ANUPAM  RAJAK

CABBY CREEPS

The train had just started rolling as I entered Platform number 3 of the Cuttack junction situated in the East Coast Railway zone. I wasn’t able to run with my luggage. Over and above that, I had my wife and two children following me. Someone probably saw my plight and decided to help. The train slowed down to a halt and a bystander helped me with my luggage, while my wife, somehow, managed to board the train with the kids. I shook hands with the bystander who helped me, and waved at him, while my train chugged off, much to the delight to the other passengers, who would rather have liked me missing the train.

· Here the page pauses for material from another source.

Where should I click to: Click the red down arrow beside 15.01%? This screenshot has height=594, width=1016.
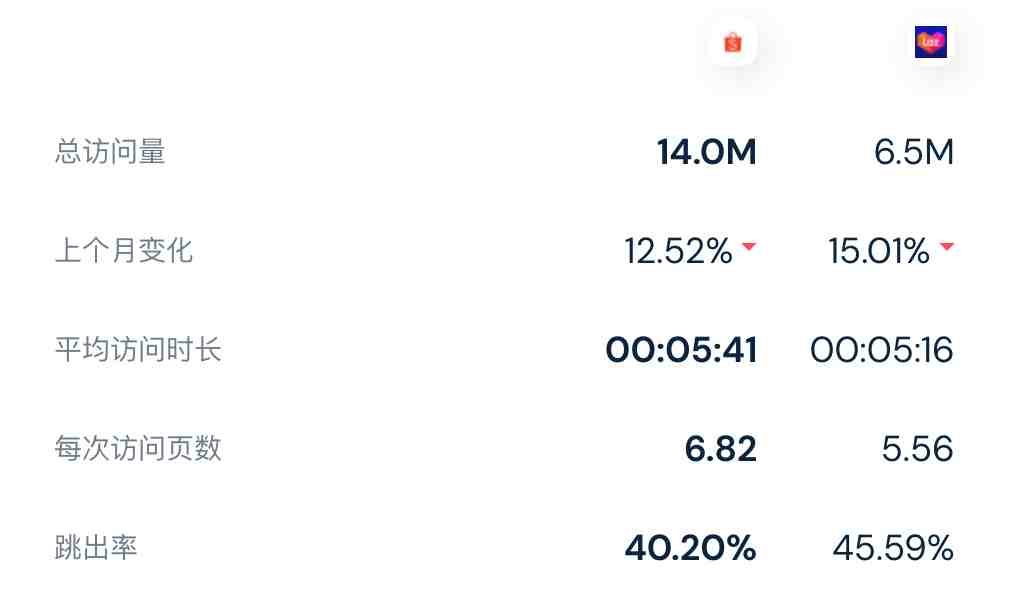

As I entered the sleeper coach, to find my reserved seat, I found my wife, Smita, already in a verbal match with the man, who had been enjoying a sound sleep in our seat till then, and did not want to let go. It took me and a number of other passengers to convince him that the seat was reserved for me, and that he had no business holding on to it. By the time, the matter was solved, my wife had started taking out the luggage of other passengers from under the bottom seat, to make way for ours. This again lit up another argument, with the passengers who had taken my side in emptying my seat, a few moments earlier, had taken up cudgels on the opposite side now. Finally, a truce was achieved, when I repacked the space below the bottom seat with the earlier pieces of luggage and settled for keeping my luggage in between the seats, on the floor. Eventually, all four of us got seated on the bottom seat, which was rightfully Smita’s, as per the reservation list.

After being comfortably seated by the window, Smita was now enjoying the morning breeze with our seven year old son, Rohan, a brilliant piece of mischievousness apparent from his twinkling eyes. Rekha, my three year old daughter, was a diametrically opposite sibling to her brother, who was just content with clinging to my shoulder. As hawkers made their way through the passage, with sundries befitting the people they served, my son tried to attract my attention every time, for potato-chips or ice-cream, whenever these items made their announcements in the attractive voices of the hawkers. I relented buying anything from these hawkers, lest, they might cause upsets to his feeble stomach.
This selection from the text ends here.